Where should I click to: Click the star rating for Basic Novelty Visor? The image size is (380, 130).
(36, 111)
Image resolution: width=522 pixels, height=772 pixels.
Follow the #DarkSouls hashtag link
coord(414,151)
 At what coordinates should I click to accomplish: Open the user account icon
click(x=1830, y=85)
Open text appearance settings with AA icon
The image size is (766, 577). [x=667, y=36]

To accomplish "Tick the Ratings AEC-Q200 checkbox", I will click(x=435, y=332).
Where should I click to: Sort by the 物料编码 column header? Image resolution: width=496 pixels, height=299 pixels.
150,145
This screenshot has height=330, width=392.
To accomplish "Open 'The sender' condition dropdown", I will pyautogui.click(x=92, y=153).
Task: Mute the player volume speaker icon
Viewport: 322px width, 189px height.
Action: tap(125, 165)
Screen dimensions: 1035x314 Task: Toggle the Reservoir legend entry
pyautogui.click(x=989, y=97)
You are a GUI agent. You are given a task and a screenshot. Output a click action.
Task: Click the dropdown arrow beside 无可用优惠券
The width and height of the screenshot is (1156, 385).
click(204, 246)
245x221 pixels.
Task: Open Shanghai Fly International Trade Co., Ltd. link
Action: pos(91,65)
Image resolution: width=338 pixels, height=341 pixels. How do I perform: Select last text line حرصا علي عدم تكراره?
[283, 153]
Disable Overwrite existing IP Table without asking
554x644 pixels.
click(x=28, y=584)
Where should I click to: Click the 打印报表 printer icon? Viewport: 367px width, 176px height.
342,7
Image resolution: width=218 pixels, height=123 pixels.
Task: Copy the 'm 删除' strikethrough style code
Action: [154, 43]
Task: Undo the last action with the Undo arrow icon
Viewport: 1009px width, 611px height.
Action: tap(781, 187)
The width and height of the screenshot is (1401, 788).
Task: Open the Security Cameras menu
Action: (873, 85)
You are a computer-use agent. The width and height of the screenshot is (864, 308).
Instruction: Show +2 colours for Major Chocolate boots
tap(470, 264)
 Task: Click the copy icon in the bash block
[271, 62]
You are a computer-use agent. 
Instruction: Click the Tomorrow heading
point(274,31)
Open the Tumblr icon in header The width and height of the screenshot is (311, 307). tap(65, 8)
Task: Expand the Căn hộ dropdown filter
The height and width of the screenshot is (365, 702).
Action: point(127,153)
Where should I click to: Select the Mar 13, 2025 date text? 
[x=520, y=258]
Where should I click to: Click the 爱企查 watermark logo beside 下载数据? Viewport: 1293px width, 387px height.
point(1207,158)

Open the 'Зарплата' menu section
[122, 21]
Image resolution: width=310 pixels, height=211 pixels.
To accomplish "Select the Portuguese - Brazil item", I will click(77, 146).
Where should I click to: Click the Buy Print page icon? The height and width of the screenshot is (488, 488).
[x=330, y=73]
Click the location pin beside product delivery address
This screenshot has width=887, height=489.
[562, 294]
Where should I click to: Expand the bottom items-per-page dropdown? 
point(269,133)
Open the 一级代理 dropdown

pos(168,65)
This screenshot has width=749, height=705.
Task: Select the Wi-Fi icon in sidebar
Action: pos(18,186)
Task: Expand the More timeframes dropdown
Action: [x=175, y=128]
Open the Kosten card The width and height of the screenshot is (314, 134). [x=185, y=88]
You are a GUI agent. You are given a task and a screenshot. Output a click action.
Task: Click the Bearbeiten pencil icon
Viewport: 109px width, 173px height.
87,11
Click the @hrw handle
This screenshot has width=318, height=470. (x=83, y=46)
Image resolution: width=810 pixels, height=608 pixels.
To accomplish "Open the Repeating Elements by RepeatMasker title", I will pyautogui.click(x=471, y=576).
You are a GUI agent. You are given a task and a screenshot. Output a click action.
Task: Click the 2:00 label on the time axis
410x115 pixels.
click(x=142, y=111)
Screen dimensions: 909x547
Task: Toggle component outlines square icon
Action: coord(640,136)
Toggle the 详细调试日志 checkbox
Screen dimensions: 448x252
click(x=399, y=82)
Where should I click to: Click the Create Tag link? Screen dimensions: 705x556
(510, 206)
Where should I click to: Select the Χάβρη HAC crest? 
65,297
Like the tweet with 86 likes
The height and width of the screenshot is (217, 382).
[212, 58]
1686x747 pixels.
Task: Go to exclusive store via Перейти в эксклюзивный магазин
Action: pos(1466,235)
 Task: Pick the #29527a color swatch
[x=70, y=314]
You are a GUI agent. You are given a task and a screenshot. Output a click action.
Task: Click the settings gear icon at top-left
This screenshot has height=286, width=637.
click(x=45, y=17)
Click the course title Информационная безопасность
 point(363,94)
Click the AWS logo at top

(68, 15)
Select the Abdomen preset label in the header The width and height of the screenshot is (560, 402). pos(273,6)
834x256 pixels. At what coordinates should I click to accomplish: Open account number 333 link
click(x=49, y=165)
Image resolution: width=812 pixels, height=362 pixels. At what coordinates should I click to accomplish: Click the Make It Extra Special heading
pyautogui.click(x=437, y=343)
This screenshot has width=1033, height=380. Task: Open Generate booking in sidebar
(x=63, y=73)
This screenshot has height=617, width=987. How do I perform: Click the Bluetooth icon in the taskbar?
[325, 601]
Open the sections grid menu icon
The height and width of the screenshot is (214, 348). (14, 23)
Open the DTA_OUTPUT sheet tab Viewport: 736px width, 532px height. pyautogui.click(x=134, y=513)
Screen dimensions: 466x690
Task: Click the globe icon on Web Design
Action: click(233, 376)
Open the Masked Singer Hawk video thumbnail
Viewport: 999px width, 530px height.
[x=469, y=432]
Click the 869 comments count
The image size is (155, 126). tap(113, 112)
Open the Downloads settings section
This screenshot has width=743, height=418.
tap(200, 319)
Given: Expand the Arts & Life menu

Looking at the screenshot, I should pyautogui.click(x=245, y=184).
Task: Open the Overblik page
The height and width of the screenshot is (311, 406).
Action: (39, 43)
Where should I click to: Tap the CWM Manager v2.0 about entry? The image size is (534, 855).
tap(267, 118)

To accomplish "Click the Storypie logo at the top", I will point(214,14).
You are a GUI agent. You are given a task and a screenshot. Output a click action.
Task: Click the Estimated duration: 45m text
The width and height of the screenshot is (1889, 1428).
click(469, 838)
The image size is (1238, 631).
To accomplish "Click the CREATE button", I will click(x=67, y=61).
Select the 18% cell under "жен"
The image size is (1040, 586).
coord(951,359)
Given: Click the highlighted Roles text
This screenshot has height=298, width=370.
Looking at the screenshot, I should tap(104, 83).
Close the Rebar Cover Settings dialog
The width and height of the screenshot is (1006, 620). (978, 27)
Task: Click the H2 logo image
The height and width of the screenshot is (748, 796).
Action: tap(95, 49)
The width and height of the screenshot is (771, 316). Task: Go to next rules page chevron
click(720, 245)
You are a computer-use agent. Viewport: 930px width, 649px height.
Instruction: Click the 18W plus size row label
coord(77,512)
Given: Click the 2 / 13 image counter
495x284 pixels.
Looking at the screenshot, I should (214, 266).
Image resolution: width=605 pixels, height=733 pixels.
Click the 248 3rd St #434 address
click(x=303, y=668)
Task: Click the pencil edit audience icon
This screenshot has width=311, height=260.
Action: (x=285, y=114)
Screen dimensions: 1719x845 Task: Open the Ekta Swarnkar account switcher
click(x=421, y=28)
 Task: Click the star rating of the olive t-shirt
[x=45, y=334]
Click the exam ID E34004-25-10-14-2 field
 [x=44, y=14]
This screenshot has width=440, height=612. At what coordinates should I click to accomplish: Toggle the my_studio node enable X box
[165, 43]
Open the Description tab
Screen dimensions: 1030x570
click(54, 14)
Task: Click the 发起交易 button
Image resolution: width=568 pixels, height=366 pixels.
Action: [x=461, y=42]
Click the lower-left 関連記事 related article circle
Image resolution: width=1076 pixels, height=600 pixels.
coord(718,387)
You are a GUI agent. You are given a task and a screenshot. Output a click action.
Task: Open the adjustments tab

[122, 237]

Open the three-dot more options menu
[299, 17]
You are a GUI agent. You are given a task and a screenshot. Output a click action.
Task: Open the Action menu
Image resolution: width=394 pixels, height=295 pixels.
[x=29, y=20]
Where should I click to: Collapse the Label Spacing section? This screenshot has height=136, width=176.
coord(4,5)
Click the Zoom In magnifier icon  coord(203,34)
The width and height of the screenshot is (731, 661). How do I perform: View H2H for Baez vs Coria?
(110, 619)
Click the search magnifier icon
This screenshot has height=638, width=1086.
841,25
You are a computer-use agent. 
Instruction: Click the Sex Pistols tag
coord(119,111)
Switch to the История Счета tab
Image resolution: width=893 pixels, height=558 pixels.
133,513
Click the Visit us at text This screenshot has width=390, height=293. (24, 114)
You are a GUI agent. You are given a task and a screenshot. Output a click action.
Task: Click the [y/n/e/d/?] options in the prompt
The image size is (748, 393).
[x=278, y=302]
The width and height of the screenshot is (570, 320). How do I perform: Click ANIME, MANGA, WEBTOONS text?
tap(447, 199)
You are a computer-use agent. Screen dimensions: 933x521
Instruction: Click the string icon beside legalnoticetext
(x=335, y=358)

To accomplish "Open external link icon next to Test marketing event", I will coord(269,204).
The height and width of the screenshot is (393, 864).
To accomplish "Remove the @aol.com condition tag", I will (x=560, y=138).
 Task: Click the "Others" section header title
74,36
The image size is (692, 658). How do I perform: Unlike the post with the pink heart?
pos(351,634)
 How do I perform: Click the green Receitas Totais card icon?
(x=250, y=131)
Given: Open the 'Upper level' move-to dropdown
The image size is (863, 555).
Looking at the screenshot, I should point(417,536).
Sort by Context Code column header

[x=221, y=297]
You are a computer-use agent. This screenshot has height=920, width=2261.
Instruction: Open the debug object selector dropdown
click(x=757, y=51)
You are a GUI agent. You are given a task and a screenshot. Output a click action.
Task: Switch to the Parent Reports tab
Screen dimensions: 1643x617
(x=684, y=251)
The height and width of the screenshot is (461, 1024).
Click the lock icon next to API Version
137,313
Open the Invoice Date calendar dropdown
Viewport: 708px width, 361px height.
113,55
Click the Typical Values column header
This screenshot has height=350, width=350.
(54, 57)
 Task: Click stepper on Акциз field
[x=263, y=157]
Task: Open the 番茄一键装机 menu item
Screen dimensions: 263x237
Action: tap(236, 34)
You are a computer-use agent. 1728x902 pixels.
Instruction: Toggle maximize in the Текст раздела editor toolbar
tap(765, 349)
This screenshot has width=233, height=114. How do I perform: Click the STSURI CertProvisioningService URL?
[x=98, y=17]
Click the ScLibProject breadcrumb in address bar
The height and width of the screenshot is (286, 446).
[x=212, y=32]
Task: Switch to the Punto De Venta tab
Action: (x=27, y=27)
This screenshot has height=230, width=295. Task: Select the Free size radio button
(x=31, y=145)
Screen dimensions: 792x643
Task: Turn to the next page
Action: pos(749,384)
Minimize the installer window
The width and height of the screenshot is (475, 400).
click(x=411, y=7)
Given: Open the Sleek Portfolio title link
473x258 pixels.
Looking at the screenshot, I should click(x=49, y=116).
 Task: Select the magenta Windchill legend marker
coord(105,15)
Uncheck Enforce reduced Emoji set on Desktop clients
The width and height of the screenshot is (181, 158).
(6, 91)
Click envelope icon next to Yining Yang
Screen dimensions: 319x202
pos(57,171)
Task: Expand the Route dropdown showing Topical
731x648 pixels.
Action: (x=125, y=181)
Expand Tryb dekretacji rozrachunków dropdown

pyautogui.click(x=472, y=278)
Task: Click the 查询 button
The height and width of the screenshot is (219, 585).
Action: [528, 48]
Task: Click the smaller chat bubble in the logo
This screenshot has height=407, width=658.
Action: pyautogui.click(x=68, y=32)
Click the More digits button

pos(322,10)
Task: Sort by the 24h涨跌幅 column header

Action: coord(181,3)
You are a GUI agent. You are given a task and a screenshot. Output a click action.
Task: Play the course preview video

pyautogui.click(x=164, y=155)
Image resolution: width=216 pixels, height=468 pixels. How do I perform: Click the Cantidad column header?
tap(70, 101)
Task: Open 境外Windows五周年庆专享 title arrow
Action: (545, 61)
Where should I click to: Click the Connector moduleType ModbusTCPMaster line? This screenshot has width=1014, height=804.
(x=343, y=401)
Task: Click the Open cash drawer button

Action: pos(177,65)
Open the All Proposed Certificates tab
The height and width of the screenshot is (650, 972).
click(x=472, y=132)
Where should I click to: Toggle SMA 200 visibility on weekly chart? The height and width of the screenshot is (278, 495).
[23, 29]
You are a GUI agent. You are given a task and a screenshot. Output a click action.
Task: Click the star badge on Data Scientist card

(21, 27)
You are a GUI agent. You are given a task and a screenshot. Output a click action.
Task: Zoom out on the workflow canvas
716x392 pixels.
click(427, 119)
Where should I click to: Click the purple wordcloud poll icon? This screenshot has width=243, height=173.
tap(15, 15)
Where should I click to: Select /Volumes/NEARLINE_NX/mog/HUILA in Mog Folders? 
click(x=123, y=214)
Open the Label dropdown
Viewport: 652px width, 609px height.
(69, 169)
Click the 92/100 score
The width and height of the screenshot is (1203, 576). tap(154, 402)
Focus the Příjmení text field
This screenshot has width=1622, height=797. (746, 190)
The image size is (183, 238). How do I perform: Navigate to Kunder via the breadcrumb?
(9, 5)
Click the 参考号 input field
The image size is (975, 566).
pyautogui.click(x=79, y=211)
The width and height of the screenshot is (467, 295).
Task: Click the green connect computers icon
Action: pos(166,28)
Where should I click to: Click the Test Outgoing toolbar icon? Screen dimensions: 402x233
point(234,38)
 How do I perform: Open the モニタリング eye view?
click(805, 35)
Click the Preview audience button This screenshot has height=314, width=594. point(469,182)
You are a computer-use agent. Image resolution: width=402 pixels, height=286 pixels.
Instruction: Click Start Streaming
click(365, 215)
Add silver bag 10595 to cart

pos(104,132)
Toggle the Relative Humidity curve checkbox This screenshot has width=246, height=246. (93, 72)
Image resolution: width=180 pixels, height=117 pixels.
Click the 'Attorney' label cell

> _WHAT NEEDS TO BE DONE_: Give back exactly the lines from the line containing "The image size is (183, 238)." to the end of the entries, and no other lines.

> _RESULT OF THIS TASK_:
The image size is (183, 238). How do I perform: Navigate to Kunder via the breadcrumb?
(9, 5)
Click the 参考号 input field
The image size is (975, 566).
pyautogui.click(x=79, y=211)
The width and height of the screenshot is (467, 295).
Task: Click the green connect computers icon
Action: pos(166,28)
Where should I click to: Click the Test Outgoing toolbar icon? Screen dimensions: 402x233
point(234,38)
 How do I perform: Open the モニタリング eye view?
click(805, 35)
Click the Preview audience button This screenshot has height=314, width=594. point(469,182)
You are a computer-use agent. Image resolution: width=402 pixels, height=286 pixels.
Instruction: Click Start Streaming
click(365, 215)
Add silver bag 10595 to cart

pos(104,132)
Toggle the Relative Humidity curve checkbox This screenshot has width=246, height=246. (93, 72)
Image resolution: width=180 pixels, height=117 pixels.
Click the 'Attorney' label cell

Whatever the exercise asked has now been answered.